FORWARD-LOOKING INFORMATION
Certain statements in this news release may contain “forward-looking statements” within the meaning of applicable securities laws including the “safe harbour provisions” of the Securities Act (Ontario) with respect to APL and its subsidiaries. Such statements include, but are not limited to, statements about the growth of the business; its launch of new premium wines and craft beverage alcohol products; sales trends in foreign markets; its supply of domestically grown grapes; and current economic conditions. These statements are subject to certain risks, assumptions, and uncertainties that could cause actual results to differ materially from those included in the forward-looking statements. The words “believe”, “plan”, “intend”, “estimate”, “expect”, or “anticipate”, and similar expressions, as well as future or conditional verbs such as “will”, “should”, “would”, “could”, and similar verbs often identify forward-looking statements. We have based these forward-looking statements on our current views with respect to future events and financial performance. With respect to forward-looking statements contained in this news release, the Company has made assumptions and applied certain factors regarding, among other things: future grape, glass bottle, and wine and spirit prices; its ability to obtain grapes, imported wine, glass, and other raw materials; fluctuations in foreign currency exchange rates; its ability to market products successfully to its anticipated customers; the trade balance within the domestic Canadian and international wine markets; market trends; reliance on key personnel; protection of its intellectual property rights; the economic environment; the regulatory requirements regarding producing, marketing, advertising, and labelling of its products; the regulation of liquor distribution and retailing in Ontario; the application of federal and provincial environmental laws; and the impact of increasing competition.

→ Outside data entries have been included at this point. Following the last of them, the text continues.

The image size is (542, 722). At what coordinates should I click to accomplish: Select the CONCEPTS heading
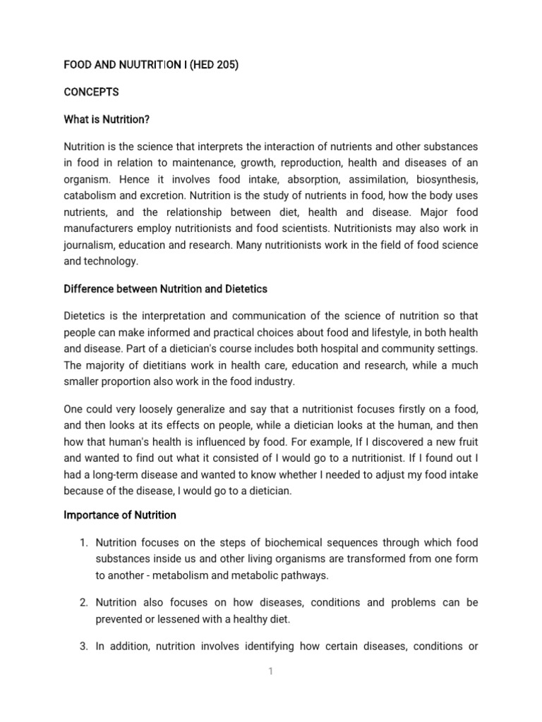click(92, 92)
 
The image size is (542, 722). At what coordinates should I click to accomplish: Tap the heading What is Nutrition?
click(107, 119)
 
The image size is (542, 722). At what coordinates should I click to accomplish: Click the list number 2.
click(83, 603)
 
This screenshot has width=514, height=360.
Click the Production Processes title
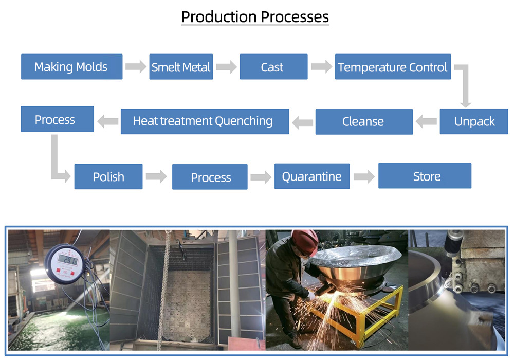(x=255, y=17)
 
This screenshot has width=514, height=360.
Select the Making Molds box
(x=71, y=67)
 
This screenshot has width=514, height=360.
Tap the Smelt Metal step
(x=181, y=67)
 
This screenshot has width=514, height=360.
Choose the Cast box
(x=273, y=67)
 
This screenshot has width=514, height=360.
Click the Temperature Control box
(x=393, y=67)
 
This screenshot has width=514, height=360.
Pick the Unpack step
(x=474, y=122)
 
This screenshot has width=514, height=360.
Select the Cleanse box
(x=363, y=122)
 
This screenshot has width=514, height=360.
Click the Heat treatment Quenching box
(x=204, y=121)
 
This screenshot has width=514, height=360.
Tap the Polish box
(x=108, y=177)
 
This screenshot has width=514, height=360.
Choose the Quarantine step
(x=311, y=176)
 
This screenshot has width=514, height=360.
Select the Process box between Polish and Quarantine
(x=210, y=177)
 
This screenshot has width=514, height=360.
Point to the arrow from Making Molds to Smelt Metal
(x=136, y=67)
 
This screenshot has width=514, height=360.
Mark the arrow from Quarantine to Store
(x=364, y=177)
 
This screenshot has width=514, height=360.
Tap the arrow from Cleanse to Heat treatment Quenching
(x=302, y=122)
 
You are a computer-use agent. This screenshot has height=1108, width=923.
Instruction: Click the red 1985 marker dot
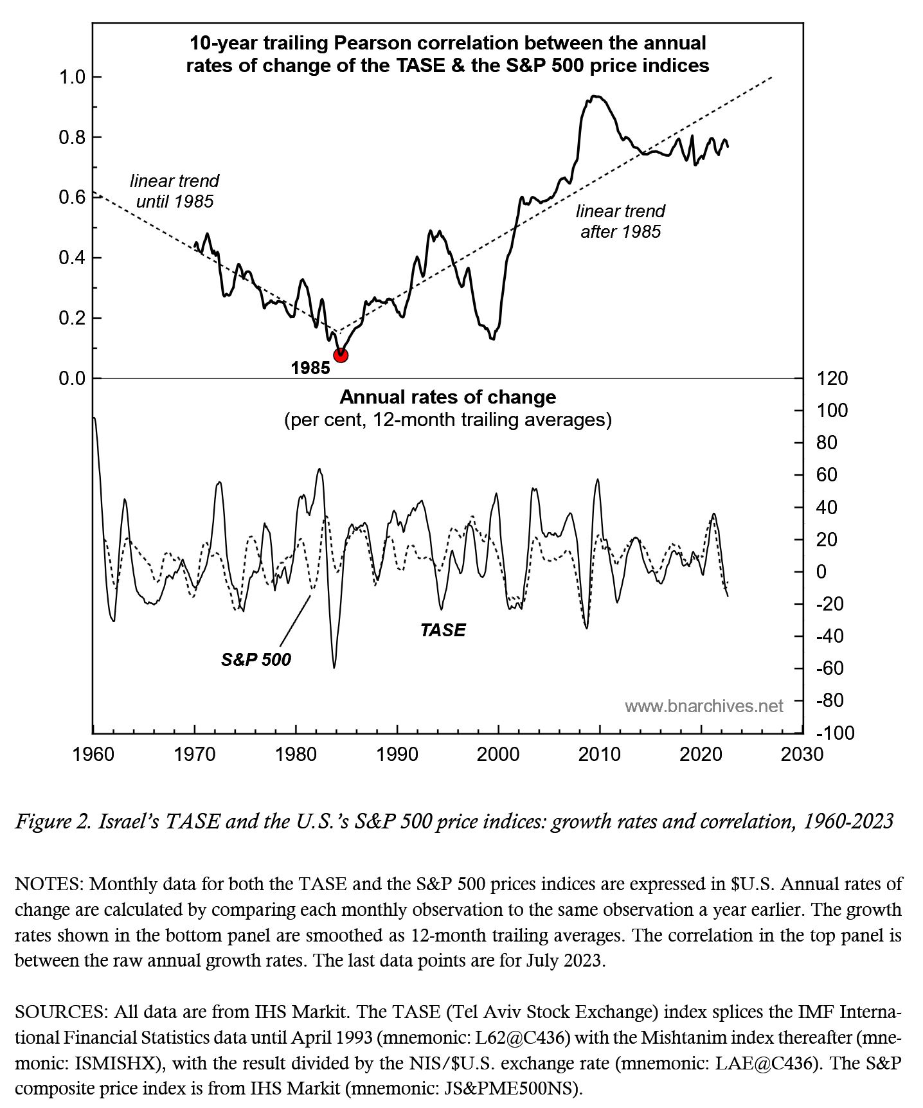341,355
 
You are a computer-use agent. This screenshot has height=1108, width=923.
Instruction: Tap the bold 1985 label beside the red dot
310,368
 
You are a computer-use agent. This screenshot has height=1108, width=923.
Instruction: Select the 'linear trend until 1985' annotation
174,191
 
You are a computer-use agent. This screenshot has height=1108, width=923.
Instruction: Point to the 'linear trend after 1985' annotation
620,221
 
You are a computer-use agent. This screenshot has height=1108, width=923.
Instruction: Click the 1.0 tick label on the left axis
72,78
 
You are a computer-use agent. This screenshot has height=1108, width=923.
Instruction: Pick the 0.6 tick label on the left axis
72,197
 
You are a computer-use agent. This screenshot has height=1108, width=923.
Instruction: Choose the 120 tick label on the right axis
832,378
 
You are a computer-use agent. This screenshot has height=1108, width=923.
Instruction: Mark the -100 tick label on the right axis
835,733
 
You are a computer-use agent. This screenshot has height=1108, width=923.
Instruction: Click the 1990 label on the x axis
397,754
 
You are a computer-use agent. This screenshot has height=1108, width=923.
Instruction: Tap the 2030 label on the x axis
802,754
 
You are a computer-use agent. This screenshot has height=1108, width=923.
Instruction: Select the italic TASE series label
443,630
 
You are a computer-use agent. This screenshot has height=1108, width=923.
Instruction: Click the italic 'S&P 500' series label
256,659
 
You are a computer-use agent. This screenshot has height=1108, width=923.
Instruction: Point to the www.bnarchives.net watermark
704,706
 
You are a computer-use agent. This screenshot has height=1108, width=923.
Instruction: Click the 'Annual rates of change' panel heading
447,397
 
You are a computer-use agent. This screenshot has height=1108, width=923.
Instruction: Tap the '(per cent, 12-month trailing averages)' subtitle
447,420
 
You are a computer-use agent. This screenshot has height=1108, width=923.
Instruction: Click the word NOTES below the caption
49,884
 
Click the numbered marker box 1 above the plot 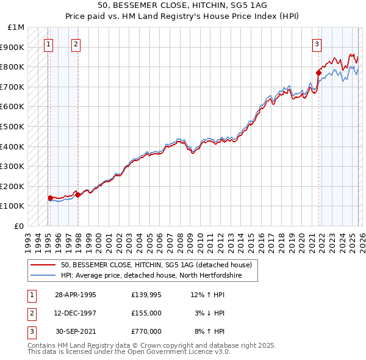pos(48,43)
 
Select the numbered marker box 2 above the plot pos(75,43)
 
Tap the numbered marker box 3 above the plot pos(317,43)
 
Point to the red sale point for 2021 pos(318,73)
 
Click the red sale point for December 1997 pos(77,195)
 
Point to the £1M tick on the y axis pos(16,27)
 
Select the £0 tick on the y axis pos(20,226)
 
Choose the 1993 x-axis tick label pos(28,239)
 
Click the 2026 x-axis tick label pos(361,239)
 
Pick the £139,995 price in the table pos(146,295)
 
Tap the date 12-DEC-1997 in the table pos(76,313)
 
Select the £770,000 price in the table pos(146,331)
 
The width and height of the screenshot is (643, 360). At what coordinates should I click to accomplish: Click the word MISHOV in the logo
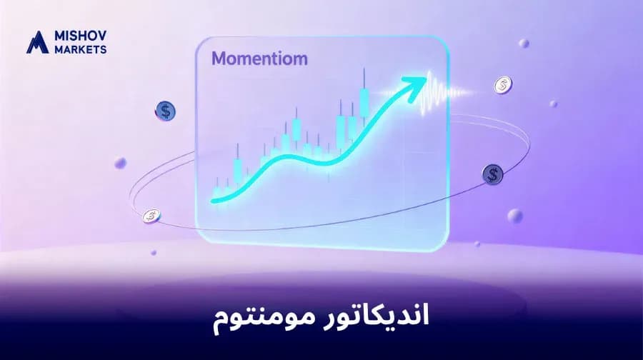coord(79,36)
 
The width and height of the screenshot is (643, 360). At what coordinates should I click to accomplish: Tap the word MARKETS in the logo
coord(79,49)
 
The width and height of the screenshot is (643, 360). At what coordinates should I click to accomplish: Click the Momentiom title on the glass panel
coord(260,59)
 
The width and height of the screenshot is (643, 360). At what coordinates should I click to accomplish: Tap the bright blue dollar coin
coord(166,110)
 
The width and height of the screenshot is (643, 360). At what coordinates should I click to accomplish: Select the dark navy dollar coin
coord(492,172)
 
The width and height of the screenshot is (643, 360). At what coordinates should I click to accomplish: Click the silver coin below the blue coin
coord(151,214)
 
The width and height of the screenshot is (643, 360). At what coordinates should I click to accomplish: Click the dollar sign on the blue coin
coord(166,110)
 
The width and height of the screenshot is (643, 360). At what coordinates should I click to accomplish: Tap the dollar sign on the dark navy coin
coord(492,172)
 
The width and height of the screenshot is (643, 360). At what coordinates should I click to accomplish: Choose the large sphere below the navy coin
coord(514,215)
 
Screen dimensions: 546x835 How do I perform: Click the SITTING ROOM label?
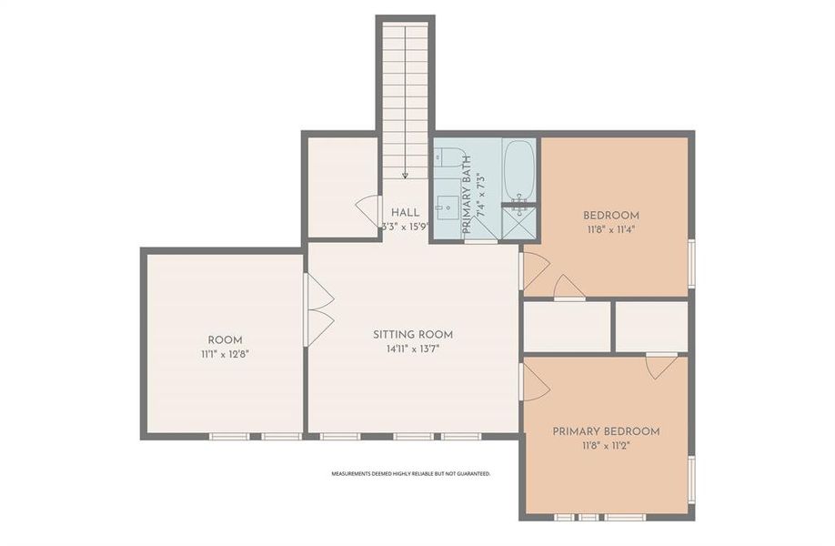(412, 334)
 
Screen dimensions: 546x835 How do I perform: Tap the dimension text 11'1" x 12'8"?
(225, 353)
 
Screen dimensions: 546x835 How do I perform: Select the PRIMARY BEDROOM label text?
(606, 431)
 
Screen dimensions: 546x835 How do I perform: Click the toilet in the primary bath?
(448, 157)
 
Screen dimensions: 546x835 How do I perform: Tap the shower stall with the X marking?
(520, 221)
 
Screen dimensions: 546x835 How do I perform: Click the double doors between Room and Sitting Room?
(317, 309)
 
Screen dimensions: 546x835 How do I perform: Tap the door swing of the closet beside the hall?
(368, 211)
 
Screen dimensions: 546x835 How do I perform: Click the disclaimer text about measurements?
(410, 474)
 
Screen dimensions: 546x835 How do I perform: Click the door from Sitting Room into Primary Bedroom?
(534, 382)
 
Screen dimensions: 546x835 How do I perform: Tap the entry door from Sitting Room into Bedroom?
(534, 271)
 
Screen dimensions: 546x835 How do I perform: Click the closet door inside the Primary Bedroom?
(661, 365)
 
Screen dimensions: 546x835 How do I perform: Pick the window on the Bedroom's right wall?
(691, 262)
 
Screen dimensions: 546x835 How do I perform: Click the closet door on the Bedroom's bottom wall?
(569, 287)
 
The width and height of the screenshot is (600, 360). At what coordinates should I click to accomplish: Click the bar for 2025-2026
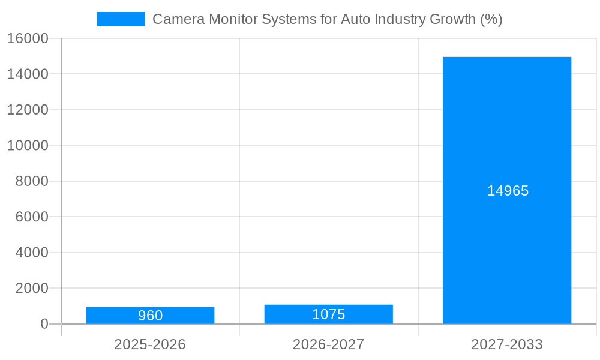tap(150, 315)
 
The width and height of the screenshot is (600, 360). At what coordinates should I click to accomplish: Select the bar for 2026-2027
tap(328, 314)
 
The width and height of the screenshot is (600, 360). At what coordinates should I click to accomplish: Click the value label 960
tap(150, 316)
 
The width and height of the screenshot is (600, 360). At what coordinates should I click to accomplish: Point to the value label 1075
tap(328, 314)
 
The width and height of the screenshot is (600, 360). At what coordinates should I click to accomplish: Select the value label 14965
tap(508, 191)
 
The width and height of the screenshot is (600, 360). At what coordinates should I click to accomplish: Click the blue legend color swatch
tap(121, 19)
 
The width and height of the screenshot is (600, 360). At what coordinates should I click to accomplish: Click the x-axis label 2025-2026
tap(150, 344)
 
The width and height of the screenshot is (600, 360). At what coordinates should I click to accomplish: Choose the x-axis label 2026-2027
tap(328, 344)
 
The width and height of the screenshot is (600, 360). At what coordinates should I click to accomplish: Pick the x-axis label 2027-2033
tap(507, 344)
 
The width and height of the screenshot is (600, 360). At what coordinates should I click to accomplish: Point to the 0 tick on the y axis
tap(44, 324)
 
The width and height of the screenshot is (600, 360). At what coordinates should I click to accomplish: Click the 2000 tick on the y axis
tap(31, 289)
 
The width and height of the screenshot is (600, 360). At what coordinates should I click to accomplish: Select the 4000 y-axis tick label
tap(31, 253)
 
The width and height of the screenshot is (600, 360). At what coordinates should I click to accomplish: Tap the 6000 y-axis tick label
tap(31, 217)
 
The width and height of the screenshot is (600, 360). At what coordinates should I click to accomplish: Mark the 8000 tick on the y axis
tap(31, 181)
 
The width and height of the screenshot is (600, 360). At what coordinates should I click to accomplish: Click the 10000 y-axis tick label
tap(28, 146)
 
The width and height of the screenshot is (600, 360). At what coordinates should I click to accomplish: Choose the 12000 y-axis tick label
tap(28, 110)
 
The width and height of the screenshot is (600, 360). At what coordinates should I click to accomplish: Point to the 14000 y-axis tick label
tap(28, 74)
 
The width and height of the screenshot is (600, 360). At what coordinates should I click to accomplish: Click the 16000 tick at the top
tap(28, 39)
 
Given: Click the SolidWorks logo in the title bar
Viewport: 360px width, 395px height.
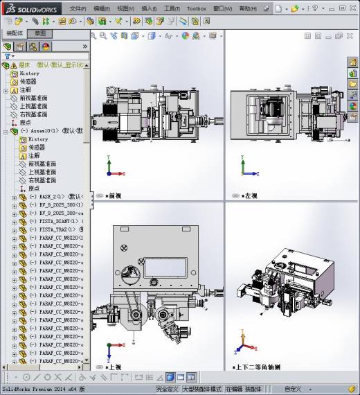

These forward-looking statements are also subject to the risks and uncertainties discussed in this news release, in the “Risks and Uncertainties” section and elsewhere in the Company’s MD&A and other risks detailed from time to time in the publicly filed disclosure documents of Andrew Peller Limited which are available at www.sedar.com. Forward-looking statements are not guarantees of future performance and involve risks, uncertainties, and assumptions which could cause actual results to differ materially from those conclusions, forecasts, or projections anticipated in these forward-looking statements. Because of these risks, uncertainties and assumptions, you should not place undue reliance on these forward-looking statements. The Company’s forward-looking statements are made only as of the date of this news release, and except as required by applicable law, the Company undertakes no obligation to update or revise these forward-looking statements to reflect new information, future events or circumstances or otherwise.